FIG. 2 is a flow diagram of the functionality of retail parameter estimation module 16 of FIG. 1 when generating retail parameter estimation in accordance with one embodiment. In one embodiment, the functionality of the flow diagram of FIG. 2 is implemented by software stored in memory or other computer readable or tangible medium, and executed by a processor. In other embodiments, the functionality may be performed by hardware (e.g., through the use of an application specific integrated circuit (“ASIC”), a programmable gate array (“PGA”), a field programmable gate array (“FPGA”), etc.), or any combination of hardware and software.

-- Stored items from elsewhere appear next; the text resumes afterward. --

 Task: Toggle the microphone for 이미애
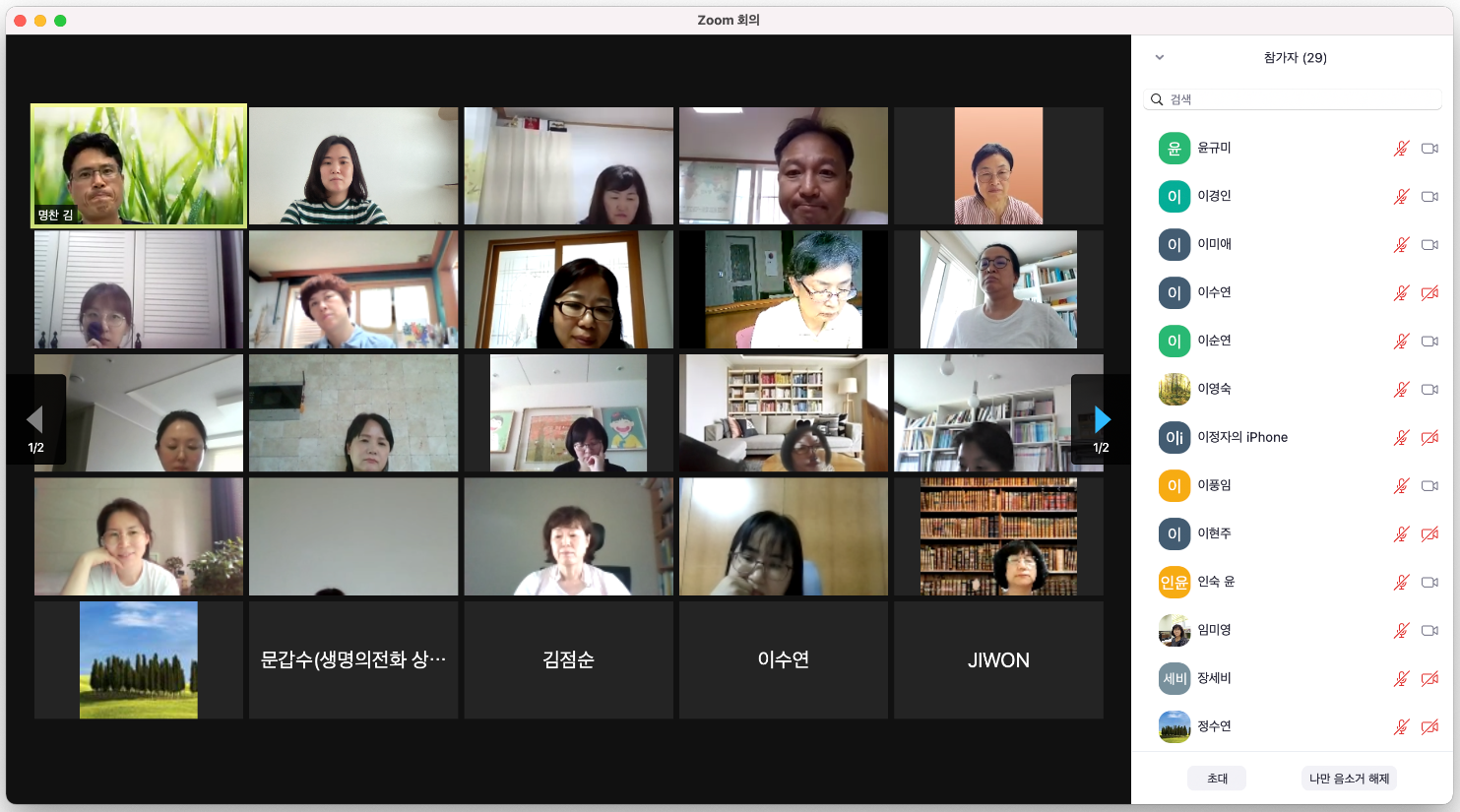click(x=1401, y=245)
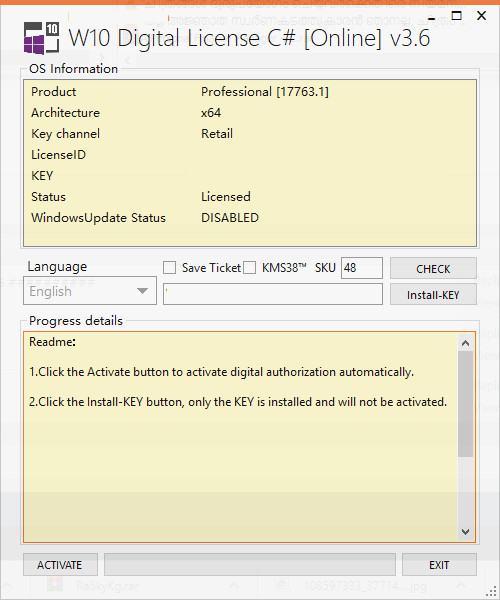This screenshot has height=600, width=500.
Task: Click the EXIT button
Action: click(439, 565)
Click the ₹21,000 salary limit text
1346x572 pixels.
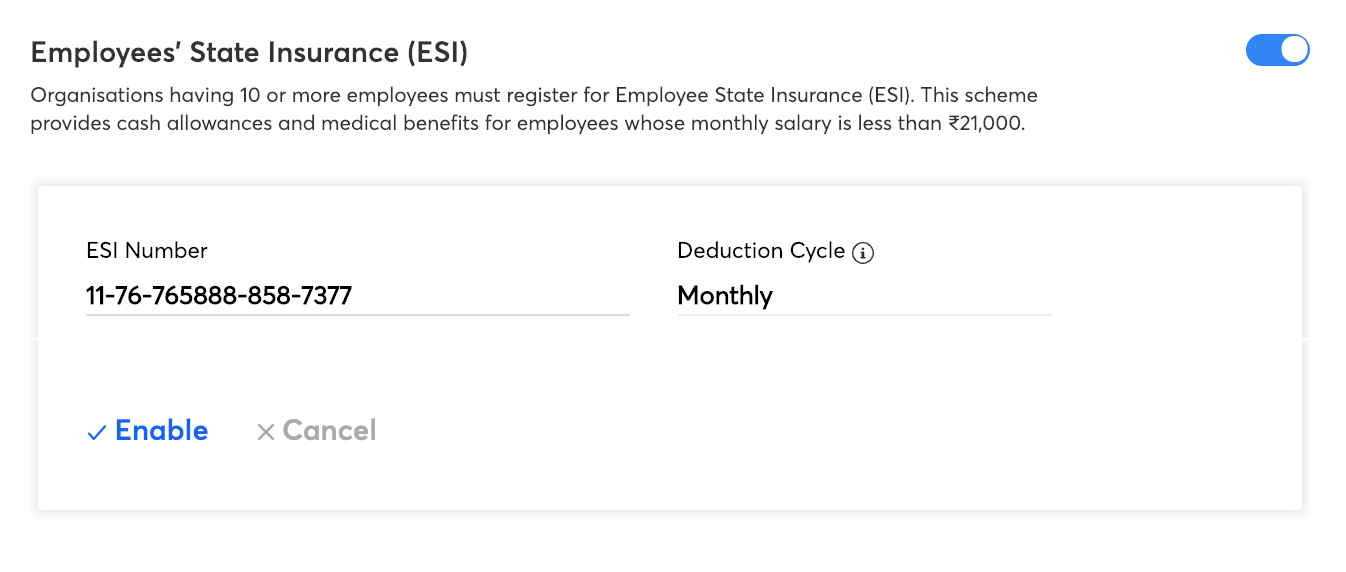(985, 125)
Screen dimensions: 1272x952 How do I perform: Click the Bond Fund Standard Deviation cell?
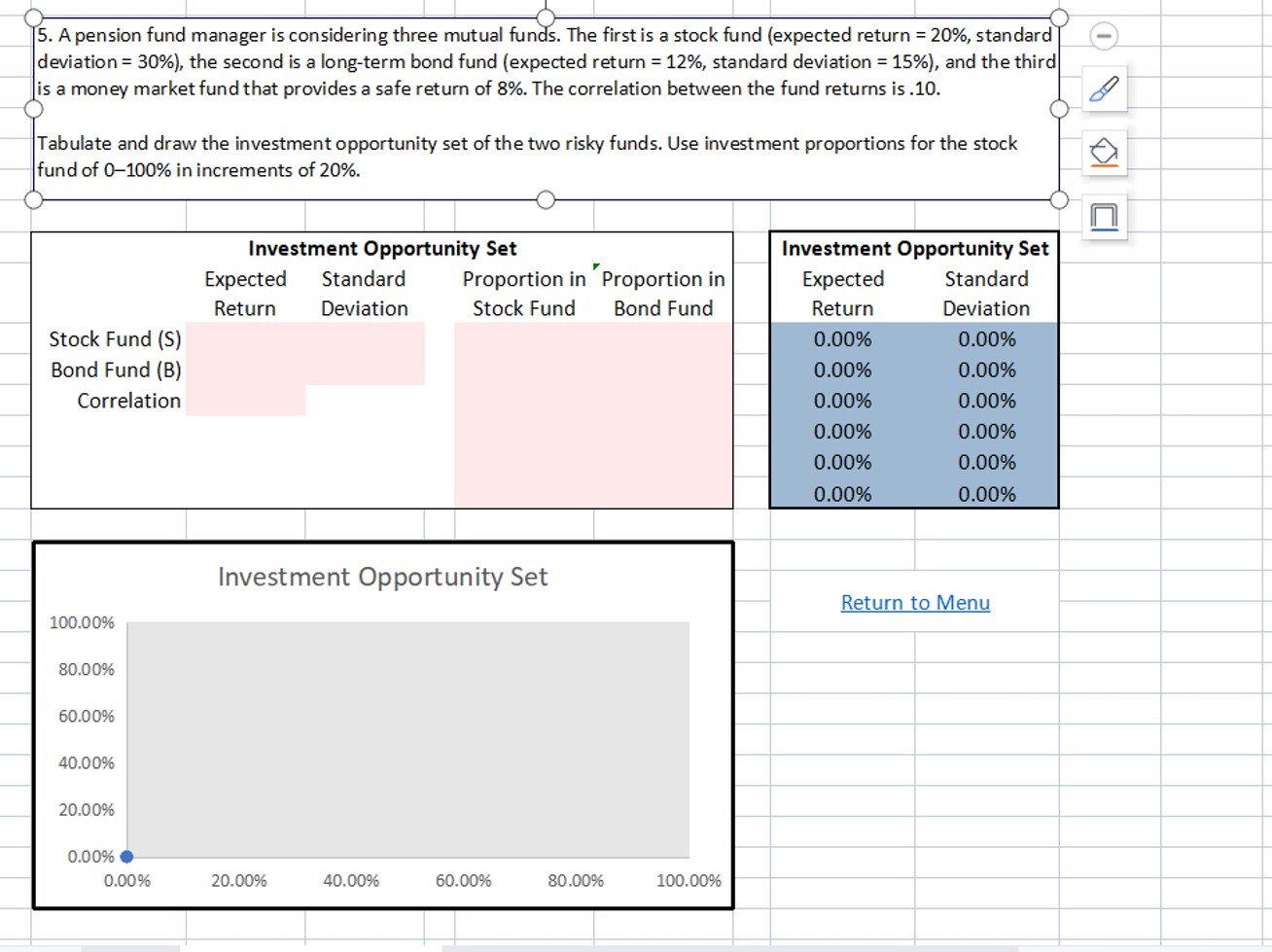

At 202, input data is received, including user acceptance criteria, user objectives and observations and variables of interest. The user acceptance criteria may include the user's intuition on how the model should behave, and hard constraints (e.g., price cuts should never lead to decreased sales) and soft constraints (e.g., front page advertisements tend to do worse than back page advertisements).

The input data at 202 can be in the following form in one embodiment:

- A regressor coefficient matrix (i.e., a floating point two-dimensional array whose elements represents elements a′[ ] [ ]). This input is typically in sparse form (i.e., no non-zero elements and their positions are provided).
- Observed values of the dependent variables (b[ ]) in sparse or dense form.
- User-acceptance constraints, provided in the parameterized form using a combination of Boolean values, integer and floating-point numerical data (sign constraints, inter-parameter constraints, desired bias to reduce the number of active parameters), and numerical tolerance parameters.
- Desired error-minimization objective: minimize sum of absolute deviations, minimize maximum deviation, or minimize a combination of the two objectives.

At 204, the input data is encoded in a dense matrix format (i.e., using standard floating-point arrays).

At 206, additional temporary arrays are created and populated to represent the appropriate dual variable LP formulation (DP, DP2, or DP3, disclosed in detail below), that best matches the user objectives received at 202.

At 208, the resultant specially structured dual linear program is solved using a revised dual simplex method for boxed-variables disclosed below to the desired level of optimality. In one embodiment, a sorting method to induce rapid convergence for this structure is also deployed.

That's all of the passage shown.